I went to the doctor today and my daughter was with me. The handsome young doctor, whom I refer to as "doctor" introduced himself to my daughter using his first name. Why does she get to be on a first name basis with him? Surely youth and beauty had nothing to do with it.
An x-ray tech handed me a cup of white stuff to drink, but not before she donned a lead trench coat. I am uncomfortable with this. She needs protection to hand it to me but I can drink it. Not cool. I'll tell you what was cool though. I had to stand on a platform with my back against a wall. Later I had to face the wall. I had to hug the wall. The wall turned into a table and I got to ride on it. Whee! That was fun. No, I mean it really was fun.
I saw a sign that said "Whites Stay White". Seemed odd until I realized it was a Dry Cleaners.
I inadvertently startled a squirrel when I was leaving the house this afternoon. He was so frazzled that he ran straight into a brick wall. I heard his little head "thunk!" Then he turned around and ran the other way. Never seen a squirrel do that before. They always seem to be so aware.
After my tests they gave me two coupons for the cafeteria. Everyone's getting in on the coupon craze. The $5 in coupons made being nuked SO worth it. And that's how the hospital keeps 'em coming back. (They have apparently hired a marketing genius.)
I saw a guy with a noose tattooed around his neck. No comment.
I saw a business called "Reliable Fabrications" Is that possible? I mean, if it's a fabrication, how reliable can it be?

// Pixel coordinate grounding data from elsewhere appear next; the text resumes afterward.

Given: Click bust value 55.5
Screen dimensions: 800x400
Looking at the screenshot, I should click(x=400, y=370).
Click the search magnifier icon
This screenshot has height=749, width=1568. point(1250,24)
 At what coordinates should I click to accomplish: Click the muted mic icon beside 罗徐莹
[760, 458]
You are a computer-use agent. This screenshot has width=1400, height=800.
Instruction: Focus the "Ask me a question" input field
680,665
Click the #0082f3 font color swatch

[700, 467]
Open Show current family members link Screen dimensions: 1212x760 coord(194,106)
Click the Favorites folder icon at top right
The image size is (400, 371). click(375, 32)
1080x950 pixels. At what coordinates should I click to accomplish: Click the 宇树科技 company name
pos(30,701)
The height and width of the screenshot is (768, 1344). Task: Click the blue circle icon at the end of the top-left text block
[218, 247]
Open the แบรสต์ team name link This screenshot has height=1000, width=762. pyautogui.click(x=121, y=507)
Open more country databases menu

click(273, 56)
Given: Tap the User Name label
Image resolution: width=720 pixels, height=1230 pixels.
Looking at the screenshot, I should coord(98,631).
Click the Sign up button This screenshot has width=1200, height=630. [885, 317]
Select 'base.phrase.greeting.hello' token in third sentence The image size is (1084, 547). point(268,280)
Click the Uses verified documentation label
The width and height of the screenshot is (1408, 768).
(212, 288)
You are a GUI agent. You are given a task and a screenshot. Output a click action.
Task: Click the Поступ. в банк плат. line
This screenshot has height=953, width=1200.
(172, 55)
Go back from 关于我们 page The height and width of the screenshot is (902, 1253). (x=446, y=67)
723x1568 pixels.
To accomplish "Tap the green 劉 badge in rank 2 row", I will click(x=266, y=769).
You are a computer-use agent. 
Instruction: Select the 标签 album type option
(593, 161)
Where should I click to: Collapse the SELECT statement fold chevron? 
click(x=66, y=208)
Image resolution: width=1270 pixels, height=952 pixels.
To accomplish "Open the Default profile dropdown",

And, I saw a restaurant called "The Dog's Bollox". Of course I had to look it up to see what it meant, but I had a pretty good idea. I don't eat at any restaurant referencing a dog in it's name because it just grosses me out. The Hairy Dog, The Lazy Dog, The Salty Dog, The Hungry Hound...hate all of them. I don't even eat hot dogs. But this one just took my dog/restaurant aversion to a new level. Now excuse me while I go pluck out my mind's eye.